▸ Stated exercise
Copy the entries word for word, starting at the first entry and ending with the line that contains "I will 841,499.".

▸ Task input
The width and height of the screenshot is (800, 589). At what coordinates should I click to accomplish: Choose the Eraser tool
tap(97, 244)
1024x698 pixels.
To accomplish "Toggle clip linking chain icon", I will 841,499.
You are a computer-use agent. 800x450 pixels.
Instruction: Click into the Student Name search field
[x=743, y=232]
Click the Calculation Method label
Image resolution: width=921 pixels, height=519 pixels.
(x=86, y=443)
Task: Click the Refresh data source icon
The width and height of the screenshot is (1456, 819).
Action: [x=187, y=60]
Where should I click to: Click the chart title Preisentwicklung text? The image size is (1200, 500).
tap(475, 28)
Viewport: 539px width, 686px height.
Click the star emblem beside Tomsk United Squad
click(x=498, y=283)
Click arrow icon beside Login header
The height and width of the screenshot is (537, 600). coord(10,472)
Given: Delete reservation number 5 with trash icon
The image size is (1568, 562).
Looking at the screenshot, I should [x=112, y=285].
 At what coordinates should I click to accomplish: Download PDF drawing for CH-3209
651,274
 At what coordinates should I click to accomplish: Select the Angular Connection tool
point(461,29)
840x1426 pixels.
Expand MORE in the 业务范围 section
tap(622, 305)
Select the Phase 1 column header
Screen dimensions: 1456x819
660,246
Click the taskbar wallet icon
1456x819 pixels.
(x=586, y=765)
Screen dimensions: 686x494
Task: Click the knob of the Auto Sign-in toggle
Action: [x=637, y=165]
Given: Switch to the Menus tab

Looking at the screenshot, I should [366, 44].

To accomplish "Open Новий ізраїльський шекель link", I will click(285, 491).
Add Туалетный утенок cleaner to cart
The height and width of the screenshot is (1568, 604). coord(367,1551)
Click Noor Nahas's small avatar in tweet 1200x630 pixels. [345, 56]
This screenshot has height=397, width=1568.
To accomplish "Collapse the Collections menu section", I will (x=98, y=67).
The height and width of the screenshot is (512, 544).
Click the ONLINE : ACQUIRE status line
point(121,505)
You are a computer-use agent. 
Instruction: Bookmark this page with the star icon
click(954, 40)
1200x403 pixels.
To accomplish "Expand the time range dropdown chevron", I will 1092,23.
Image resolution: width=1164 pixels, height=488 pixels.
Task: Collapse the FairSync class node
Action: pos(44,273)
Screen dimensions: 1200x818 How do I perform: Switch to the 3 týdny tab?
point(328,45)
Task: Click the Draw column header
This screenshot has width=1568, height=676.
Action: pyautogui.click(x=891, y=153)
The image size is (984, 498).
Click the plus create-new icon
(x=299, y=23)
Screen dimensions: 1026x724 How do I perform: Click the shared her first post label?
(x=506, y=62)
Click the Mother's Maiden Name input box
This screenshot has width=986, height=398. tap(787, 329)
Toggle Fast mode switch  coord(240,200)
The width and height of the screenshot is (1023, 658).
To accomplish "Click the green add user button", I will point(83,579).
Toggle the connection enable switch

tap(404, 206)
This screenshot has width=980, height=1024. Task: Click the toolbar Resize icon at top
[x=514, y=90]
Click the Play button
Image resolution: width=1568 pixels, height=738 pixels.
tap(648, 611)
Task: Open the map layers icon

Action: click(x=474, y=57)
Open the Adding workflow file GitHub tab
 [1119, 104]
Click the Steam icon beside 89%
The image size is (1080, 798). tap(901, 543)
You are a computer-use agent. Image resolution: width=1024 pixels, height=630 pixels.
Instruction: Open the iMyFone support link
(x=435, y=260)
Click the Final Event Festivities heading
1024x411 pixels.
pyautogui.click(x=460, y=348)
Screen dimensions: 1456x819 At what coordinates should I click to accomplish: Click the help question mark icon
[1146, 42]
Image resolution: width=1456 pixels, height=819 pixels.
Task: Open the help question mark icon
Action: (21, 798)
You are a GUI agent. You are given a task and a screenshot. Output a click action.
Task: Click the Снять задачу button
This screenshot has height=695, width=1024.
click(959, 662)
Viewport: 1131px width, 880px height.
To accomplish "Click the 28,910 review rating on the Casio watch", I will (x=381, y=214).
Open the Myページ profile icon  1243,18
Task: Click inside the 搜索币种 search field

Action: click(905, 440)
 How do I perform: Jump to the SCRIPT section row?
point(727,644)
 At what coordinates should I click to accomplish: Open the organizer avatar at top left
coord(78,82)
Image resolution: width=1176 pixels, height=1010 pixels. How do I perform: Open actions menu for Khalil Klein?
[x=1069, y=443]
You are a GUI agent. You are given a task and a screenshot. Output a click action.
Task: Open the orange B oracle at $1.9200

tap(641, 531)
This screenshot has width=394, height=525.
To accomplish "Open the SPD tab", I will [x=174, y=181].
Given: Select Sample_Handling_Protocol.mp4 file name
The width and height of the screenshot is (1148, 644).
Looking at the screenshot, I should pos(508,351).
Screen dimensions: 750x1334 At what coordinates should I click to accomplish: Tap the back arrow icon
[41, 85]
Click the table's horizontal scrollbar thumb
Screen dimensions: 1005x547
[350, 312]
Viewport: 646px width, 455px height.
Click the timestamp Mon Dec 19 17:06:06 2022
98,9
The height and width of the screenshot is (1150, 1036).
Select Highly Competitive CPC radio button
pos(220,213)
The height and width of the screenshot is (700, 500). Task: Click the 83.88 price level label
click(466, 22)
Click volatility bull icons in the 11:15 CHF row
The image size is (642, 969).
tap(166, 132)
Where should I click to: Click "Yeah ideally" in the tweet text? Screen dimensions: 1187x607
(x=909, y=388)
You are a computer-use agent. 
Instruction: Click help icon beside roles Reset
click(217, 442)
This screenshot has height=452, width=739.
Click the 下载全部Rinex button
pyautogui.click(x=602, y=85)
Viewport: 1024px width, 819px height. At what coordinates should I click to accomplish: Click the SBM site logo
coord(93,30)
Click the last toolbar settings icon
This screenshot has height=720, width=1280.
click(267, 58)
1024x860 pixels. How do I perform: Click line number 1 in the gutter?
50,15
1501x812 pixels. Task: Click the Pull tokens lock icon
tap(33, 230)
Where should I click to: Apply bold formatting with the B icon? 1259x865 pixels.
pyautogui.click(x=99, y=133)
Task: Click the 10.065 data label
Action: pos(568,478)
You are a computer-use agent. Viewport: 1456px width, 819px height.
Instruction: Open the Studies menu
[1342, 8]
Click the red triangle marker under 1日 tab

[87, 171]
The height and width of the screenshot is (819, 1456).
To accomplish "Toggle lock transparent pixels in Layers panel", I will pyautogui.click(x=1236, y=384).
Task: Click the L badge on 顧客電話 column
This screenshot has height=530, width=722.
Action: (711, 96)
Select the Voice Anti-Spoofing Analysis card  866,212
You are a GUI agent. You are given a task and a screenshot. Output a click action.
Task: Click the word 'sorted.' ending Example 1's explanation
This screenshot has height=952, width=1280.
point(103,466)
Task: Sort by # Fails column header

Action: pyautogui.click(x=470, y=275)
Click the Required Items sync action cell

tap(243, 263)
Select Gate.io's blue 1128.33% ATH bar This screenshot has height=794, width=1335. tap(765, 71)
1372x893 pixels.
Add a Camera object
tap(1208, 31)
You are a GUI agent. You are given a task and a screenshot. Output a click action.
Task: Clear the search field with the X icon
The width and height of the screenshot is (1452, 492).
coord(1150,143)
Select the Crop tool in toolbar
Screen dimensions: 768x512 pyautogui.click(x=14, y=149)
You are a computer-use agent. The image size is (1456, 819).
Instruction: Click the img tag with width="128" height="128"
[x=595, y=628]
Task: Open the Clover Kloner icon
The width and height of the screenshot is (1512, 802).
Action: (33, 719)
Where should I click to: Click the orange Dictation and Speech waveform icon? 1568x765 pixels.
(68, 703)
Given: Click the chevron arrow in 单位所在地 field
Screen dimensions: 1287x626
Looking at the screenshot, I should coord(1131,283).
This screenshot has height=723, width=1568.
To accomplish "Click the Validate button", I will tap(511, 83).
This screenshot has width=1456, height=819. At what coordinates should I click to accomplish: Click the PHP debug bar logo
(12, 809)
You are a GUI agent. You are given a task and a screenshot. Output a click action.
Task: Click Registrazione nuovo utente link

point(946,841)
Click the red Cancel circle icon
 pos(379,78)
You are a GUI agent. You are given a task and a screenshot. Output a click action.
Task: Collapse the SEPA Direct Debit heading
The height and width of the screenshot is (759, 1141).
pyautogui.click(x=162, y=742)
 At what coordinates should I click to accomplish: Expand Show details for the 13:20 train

▸ Expected answer
The width and height of the screenshot is (800, 589). At what coordinates should I click to accomplish: Choose the Eraser tool
tap(97, 244)
1024x698 pixels.
To accomplish "Toggle clip linking chain icon", I will 841,499.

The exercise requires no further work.